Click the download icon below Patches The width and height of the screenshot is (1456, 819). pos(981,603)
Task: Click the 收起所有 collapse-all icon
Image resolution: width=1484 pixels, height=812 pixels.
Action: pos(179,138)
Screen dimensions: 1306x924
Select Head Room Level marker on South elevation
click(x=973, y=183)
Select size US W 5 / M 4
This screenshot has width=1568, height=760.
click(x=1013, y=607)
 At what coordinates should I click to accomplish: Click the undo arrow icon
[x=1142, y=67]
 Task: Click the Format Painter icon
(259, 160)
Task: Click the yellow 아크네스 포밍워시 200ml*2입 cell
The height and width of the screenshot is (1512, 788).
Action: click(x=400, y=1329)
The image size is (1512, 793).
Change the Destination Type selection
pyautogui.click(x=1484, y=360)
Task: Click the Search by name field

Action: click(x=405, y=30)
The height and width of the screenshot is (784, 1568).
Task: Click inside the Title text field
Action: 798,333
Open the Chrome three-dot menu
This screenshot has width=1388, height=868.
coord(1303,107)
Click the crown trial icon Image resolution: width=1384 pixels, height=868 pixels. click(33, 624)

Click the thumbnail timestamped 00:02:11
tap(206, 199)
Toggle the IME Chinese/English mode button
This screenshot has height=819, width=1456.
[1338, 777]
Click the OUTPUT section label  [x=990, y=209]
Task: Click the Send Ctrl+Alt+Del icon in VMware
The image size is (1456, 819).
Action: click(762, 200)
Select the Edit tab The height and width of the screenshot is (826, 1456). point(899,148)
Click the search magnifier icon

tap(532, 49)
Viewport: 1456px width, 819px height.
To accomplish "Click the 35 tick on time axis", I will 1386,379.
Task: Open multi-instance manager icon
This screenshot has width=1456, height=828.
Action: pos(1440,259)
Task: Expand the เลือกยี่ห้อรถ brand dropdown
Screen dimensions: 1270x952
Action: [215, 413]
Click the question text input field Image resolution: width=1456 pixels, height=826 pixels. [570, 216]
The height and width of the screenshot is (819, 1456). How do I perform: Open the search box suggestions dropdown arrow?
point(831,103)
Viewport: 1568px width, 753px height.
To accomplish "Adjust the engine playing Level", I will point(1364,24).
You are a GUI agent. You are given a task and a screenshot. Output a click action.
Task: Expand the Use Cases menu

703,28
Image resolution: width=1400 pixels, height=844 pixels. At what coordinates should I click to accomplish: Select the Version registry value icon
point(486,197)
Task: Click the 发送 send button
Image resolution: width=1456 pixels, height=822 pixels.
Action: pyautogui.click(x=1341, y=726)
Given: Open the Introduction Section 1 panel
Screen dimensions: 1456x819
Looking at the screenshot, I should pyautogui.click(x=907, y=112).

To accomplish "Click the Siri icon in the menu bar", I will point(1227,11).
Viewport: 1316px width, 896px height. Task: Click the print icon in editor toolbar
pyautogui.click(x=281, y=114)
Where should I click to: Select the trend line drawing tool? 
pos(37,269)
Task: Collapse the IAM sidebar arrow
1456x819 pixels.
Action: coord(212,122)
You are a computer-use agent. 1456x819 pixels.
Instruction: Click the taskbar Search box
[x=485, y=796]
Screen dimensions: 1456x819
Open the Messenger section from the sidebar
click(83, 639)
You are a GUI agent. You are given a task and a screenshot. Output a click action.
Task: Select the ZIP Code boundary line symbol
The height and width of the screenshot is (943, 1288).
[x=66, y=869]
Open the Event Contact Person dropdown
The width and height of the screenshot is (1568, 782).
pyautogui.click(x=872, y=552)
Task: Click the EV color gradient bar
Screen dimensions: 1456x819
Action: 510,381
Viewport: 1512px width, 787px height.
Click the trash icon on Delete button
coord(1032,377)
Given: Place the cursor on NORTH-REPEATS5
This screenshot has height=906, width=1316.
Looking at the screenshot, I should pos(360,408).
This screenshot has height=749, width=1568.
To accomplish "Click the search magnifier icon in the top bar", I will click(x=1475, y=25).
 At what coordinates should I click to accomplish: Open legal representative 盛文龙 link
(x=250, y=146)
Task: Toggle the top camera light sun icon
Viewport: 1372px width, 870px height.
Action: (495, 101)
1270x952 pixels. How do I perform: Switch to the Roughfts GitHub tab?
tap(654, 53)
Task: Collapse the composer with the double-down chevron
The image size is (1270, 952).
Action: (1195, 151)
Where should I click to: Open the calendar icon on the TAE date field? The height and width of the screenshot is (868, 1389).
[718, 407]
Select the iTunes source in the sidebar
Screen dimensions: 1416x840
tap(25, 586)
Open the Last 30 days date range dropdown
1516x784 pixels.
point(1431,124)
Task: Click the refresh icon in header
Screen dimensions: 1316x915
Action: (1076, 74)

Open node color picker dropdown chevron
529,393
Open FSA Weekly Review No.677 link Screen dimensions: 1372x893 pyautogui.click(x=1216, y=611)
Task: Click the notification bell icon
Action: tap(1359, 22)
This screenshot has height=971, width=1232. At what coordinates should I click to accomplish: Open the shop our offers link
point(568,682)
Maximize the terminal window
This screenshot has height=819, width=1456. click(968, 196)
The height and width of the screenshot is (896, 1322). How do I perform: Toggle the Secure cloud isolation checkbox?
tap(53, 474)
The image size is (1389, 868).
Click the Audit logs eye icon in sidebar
::::
EXERCISE BRIEF.
In the data above, find the line that contains "Task: Expand the Use Cases menu" and the line that contains "Given: Open the Introduction Section 1 panel". Repeat exactly those lines and every line between them, and only those.

OUTPUT OF THE EXERCISE.
Task: Expand the Use Cases menu

703,28
Image resolution: width=1400 pixels, height=844 pixels. At what coordinates should I click to accomplish: Select the Version registry value icon
point(486,197)
Task: Click the 发送 send button
Image resolution: width=1456 pixels, height=822 pixels.
Action: pyautogui.click(x=1341, y=726)
Given: Open the Introduction Section 1 panel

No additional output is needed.